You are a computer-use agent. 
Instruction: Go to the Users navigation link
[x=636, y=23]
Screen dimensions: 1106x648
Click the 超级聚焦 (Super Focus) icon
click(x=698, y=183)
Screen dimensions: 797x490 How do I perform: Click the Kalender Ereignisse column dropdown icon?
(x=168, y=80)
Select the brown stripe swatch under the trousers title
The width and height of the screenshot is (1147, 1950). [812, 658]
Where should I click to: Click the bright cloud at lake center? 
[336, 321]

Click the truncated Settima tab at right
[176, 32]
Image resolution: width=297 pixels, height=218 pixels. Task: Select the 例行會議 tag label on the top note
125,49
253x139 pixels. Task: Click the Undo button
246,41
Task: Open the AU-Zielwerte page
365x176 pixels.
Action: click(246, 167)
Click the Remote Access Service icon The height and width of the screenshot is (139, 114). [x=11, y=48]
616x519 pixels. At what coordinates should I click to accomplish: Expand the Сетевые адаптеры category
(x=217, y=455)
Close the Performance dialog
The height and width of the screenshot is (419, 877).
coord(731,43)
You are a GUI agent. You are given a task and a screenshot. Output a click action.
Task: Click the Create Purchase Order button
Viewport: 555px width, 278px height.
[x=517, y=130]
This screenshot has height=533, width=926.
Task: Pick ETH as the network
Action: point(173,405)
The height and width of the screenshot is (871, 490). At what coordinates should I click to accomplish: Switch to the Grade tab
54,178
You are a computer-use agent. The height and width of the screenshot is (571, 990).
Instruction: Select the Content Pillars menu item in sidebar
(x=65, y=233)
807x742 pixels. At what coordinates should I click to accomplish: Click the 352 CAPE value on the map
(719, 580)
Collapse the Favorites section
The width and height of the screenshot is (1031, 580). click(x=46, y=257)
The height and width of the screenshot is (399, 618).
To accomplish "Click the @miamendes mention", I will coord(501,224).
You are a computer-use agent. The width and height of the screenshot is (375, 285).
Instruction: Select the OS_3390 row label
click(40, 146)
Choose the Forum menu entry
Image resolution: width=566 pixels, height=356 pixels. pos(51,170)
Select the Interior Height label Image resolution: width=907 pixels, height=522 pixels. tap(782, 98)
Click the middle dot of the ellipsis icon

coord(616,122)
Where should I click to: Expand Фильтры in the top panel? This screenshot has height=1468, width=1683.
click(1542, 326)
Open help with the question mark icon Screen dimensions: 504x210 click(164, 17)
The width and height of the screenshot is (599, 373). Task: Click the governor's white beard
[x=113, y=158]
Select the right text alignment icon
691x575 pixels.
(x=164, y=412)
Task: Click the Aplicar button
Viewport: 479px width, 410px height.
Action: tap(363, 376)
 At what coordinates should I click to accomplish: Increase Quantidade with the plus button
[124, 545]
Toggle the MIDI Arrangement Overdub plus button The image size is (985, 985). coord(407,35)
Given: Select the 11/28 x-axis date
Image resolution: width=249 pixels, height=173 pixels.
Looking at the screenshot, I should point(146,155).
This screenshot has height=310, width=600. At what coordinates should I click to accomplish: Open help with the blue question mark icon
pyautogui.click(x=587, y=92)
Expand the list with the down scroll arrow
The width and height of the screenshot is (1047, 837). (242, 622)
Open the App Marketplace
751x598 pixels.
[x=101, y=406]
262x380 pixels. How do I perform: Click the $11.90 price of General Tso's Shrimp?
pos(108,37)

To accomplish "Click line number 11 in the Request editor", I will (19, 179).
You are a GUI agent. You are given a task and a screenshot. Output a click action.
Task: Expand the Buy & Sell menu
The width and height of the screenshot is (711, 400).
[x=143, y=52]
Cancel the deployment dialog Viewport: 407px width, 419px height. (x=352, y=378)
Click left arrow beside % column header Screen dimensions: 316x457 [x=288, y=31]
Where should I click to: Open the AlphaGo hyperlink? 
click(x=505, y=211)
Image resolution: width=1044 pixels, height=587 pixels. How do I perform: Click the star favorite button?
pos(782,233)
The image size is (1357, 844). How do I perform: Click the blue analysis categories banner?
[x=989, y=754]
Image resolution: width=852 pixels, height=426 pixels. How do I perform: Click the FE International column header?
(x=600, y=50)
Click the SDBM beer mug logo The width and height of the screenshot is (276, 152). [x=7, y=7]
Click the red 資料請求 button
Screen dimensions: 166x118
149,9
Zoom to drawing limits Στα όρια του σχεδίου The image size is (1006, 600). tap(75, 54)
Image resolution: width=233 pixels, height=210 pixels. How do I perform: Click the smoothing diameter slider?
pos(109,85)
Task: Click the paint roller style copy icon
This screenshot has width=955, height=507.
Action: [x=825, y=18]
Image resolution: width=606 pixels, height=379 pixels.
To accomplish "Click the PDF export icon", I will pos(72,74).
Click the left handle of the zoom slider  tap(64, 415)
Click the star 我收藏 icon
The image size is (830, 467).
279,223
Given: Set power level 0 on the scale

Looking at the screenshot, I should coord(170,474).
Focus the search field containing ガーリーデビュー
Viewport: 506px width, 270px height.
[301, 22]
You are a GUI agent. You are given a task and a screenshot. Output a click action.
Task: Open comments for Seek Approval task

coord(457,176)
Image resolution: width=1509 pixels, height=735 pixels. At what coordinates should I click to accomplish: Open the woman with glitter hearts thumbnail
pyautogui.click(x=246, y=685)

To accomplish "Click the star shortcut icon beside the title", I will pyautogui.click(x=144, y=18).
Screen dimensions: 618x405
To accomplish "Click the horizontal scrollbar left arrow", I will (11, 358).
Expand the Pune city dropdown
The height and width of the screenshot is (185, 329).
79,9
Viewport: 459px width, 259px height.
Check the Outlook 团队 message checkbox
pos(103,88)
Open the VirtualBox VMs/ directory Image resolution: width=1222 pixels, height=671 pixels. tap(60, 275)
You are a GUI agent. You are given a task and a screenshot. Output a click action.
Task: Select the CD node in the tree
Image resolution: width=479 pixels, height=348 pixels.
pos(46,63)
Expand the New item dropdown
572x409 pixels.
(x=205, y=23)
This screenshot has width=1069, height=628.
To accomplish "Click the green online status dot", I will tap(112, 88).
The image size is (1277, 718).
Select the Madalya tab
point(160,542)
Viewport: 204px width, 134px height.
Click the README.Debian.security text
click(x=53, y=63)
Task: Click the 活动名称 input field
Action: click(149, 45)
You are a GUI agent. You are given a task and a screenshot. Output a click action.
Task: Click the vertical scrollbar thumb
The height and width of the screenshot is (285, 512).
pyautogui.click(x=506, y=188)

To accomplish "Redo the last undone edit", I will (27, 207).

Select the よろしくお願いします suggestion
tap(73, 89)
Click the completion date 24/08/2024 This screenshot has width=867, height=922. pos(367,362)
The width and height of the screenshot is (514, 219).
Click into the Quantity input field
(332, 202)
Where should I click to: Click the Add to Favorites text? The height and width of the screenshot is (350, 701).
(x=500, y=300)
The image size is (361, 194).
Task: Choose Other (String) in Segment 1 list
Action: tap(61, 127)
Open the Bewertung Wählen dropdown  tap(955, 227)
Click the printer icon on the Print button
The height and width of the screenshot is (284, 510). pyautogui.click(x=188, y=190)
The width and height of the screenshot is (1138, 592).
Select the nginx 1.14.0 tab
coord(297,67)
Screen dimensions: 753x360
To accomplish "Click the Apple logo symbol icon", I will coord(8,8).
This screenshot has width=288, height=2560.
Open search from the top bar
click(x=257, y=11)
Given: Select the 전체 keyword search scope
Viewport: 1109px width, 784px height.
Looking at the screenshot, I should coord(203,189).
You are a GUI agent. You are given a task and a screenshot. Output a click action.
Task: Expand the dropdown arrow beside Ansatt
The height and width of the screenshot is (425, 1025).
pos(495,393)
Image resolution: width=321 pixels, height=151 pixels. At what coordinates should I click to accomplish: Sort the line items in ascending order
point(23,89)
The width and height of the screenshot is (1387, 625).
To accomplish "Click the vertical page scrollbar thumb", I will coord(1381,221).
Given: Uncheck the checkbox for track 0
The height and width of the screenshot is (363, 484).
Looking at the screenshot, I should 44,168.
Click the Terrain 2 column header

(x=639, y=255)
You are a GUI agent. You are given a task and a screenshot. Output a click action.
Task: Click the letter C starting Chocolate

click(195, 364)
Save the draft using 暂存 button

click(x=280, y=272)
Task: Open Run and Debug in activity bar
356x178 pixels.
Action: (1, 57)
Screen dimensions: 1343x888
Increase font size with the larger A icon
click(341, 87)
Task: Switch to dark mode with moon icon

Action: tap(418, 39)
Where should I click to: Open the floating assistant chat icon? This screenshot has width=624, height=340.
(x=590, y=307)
────────────────────────────────────────
[What is required] Within the data above, the lines from the one with "You are a computer-use agent. The width" to the one with "Select the Interior" must be repeated exactly; no other line belongs in the answer.

[Solution]
You are a computer-use agent. The width and height of the screenshot is (375, 285).
Instruction: Select the OS_3390 row label
click(40, 146)
Choose the Forum menu entry
Image resolution: width=566 pixels, height=356 pixels. pos(51,170)
Select the Interior Height label Image resolution: width=907 pixels, height=522 pixels. tap(782, 98)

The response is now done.